I was watching Four Corners on Monday night.

It was a documentary on the plight of a baby called Landina, a survivor of Haiti's earthquake last year. Landina's brief life has been both curse and blessing. When the quake struck in January last year, she was in hospital after having received serious burns at her home. She was pulled from the rubble and, as fate would have it, treated at a field hospital run by Medecins Sans Frontiere.

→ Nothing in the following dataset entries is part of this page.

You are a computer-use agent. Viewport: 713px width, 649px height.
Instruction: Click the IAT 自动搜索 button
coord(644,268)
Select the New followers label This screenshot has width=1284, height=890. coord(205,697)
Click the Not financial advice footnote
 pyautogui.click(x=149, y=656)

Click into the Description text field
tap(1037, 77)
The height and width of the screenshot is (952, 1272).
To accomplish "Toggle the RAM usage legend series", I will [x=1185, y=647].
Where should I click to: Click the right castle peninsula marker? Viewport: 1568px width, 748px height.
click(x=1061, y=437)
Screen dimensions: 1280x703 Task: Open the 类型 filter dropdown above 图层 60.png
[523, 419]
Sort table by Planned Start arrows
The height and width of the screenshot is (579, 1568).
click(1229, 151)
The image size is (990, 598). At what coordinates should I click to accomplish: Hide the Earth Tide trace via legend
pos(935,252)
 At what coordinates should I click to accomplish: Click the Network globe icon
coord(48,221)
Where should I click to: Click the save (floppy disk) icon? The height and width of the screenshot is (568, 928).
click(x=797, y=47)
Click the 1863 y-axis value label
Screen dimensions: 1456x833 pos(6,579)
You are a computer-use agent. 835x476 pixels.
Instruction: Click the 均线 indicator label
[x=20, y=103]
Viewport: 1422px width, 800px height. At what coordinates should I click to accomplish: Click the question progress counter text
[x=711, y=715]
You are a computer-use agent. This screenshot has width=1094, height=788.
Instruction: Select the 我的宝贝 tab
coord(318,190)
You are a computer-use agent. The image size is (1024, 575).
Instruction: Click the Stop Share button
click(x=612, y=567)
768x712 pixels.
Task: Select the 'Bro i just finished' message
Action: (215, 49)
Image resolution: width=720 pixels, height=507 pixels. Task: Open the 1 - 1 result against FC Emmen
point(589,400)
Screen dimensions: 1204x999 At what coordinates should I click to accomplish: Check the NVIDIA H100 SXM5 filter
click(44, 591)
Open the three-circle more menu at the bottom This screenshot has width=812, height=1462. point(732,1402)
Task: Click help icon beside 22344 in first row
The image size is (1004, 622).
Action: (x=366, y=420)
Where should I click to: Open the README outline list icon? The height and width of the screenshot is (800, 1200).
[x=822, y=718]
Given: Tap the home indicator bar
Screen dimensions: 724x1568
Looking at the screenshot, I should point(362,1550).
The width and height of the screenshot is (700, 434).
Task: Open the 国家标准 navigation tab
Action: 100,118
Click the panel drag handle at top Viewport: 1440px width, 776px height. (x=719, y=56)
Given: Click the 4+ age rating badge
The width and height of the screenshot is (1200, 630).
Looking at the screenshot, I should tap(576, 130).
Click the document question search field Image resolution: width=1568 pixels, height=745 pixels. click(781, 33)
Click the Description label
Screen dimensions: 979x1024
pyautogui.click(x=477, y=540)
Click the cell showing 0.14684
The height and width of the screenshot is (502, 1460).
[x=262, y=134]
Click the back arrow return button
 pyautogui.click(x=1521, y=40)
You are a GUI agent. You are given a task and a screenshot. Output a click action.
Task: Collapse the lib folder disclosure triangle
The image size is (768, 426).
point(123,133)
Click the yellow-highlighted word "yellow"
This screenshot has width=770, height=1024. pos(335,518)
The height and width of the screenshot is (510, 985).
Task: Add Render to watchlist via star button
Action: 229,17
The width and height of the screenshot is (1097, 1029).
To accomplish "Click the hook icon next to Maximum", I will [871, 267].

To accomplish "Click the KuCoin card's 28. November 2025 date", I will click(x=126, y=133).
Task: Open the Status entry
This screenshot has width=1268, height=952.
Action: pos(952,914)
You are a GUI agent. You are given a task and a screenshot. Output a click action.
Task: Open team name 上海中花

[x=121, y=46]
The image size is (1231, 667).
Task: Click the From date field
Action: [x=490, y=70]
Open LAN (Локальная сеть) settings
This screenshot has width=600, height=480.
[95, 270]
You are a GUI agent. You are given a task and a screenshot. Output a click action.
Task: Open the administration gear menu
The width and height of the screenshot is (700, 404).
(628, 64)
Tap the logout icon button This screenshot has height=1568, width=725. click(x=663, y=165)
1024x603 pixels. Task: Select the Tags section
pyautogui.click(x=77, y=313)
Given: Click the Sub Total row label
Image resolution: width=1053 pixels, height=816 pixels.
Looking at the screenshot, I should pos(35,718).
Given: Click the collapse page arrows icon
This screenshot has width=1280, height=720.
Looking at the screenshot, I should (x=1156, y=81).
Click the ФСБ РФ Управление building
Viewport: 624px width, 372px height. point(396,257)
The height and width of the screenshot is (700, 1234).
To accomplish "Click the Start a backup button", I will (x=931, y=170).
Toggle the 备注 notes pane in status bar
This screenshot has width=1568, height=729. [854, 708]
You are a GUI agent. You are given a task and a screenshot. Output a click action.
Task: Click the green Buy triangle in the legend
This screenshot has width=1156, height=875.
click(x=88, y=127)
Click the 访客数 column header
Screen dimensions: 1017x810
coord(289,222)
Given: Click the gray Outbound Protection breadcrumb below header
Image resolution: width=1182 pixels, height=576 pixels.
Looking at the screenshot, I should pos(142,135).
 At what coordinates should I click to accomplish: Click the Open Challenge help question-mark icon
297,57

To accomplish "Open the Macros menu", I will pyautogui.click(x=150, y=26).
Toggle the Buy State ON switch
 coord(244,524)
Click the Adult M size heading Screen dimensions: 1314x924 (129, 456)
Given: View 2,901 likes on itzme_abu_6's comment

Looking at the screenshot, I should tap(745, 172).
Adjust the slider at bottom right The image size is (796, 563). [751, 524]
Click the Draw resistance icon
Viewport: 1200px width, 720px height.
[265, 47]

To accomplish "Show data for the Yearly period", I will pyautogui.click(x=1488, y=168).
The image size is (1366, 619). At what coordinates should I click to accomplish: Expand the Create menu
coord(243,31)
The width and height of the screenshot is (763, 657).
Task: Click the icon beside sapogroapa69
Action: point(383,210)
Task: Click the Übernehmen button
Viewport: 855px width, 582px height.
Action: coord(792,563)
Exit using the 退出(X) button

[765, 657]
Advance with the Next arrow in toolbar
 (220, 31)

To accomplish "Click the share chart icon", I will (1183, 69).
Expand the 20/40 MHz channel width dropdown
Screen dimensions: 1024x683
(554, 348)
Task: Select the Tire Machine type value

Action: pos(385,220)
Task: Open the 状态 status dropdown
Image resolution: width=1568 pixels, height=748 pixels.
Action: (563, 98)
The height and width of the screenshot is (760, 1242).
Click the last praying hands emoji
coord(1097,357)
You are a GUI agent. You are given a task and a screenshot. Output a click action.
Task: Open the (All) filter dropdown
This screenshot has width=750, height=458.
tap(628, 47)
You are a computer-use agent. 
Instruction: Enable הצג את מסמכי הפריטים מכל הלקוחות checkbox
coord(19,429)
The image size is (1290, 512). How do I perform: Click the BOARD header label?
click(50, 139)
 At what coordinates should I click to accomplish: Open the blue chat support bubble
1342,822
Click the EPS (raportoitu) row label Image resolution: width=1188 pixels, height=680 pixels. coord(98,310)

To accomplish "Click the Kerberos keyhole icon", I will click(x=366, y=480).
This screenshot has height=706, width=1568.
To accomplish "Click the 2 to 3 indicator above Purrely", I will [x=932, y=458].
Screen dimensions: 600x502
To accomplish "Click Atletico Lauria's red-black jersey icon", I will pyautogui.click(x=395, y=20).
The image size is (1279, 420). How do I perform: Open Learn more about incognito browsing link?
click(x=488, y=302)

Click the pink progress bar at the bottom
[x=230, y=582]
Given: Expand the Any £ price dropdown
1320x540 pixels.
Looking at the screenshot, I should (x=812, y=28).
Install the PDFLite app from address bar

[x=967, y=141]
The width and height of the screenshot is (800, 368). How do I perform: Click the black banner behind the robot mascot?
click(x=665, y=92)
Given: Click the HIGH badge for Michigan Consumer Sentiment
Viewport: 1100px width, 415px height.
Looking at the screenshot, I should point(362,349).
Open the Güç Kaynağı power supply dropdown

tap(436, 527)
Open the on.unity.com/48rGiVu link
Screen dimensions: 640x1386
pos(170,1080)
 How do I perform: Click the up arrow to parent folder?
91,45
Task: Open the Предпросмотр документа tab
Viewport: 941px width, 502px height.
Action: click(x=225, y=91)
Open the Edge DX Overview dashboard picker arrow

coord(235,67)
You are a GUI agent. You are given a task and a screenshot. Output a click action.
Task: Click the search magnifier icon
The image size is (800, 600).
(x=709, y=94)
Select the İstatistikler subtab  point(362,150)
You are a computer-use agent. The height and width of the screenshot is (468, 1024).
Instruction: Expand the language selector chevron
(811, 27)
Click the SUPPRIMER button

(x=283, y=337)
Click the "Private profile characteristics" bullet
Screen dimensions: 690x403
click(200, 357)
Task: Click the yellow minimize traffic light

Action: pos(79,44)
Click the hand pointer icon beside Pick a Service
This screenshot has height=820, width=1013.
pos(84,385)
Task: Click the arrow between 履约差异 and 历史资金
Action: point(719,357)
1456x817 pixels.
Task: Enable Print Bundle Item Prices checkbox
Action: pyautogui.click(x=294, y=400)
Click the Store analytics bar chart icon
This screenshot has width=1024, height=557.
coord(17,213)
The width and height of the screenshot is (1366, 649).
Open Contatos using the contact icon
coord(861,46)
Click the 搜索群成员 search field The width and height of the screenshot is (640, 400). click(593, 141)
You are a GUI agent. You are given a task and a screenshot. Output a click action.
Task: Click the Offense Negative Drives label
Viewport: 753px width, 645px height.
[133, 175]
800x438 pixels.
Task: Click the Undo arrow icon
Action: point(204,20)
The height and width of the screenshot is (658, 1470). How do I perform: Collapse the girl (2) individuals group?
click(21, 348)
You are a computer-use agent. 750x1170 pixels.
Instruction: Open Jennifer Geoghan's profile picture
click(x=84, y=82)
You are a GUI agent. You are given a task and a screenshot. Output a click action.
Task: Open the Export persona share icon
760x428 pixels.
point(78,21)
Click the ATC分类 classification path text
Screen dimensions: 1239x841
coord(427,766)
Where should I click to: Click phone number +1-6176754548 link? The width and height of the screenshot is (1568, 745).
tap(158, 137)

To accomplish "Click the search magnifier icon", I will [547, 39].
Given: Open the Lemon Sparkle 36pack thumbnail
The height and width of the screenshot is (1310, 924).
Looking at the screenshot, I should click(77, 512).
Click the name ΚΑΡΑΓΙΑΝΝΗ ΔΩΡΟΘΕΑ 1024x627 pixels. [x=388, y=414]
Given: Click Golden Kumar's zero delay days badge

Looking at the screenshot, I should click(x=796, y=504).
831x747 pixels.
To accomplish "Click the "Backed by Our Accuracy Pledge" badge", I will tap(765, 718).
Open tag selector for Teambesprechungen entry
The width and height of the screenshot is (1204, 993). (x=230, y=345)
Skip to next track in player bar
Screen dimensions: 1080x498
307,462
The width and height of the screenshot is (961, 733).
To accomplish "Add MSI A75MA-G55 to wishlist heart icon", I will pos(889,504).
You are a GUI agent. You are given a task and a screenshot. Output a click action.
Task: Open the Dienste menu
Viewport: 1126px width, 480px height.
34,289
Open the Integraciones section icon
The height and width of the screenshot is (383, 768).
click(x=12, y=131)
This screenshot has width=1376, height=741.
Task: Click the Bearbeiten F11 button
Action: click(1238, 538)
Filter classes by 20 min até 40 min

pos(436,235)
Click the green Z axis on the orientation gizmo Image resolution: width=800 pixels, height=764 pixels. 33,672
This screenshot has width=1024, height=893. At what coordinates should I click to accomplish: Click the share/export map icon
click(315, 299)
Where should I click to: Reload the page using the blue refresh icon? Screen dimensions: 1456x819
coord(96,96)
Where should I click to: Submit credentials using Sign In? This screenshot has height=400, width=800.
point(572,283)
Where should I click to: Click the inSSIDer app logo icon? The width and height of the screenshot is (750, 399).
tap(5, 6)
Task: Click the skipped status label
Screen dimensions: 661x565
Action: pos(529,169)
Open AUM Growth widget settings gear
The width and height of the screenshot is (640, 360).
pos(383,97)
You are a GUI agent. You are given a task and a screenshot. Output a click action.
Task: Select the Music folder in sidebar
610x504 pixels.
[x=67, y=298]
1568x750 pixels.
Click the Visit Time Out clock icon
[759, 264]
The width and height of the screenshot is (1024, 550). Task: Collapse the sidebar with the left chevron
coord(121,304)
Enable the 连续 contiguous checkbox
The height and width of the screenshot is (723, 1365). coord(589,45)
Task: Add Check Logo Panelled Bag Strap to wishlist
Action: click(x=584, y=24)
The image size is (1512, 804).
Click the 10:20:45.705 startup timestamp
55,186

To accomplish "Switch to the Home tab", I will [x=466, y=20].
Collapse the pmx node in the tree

One of the doctors was British surgeon David Nott. While he helped save her life, (though an arm had to be amputated) she in the months following changed his. He helped to have her flown to England — through the organisation Facing the World — for the surgery she needed. The child stayed with foster carers, and her mother, Marie Seignon, was tracked down in Haiti, living with her three other children in a slum. She was brought to England to be reunited with her child. But her mother had three other children, and was on her own. David Nott returned to Haiti to assess if conditions were suitable for Landina's return. His distress at what he saw was palpable. As he said in the program, he stepped outside his comfort zone to try to give a helpless child a chance at life.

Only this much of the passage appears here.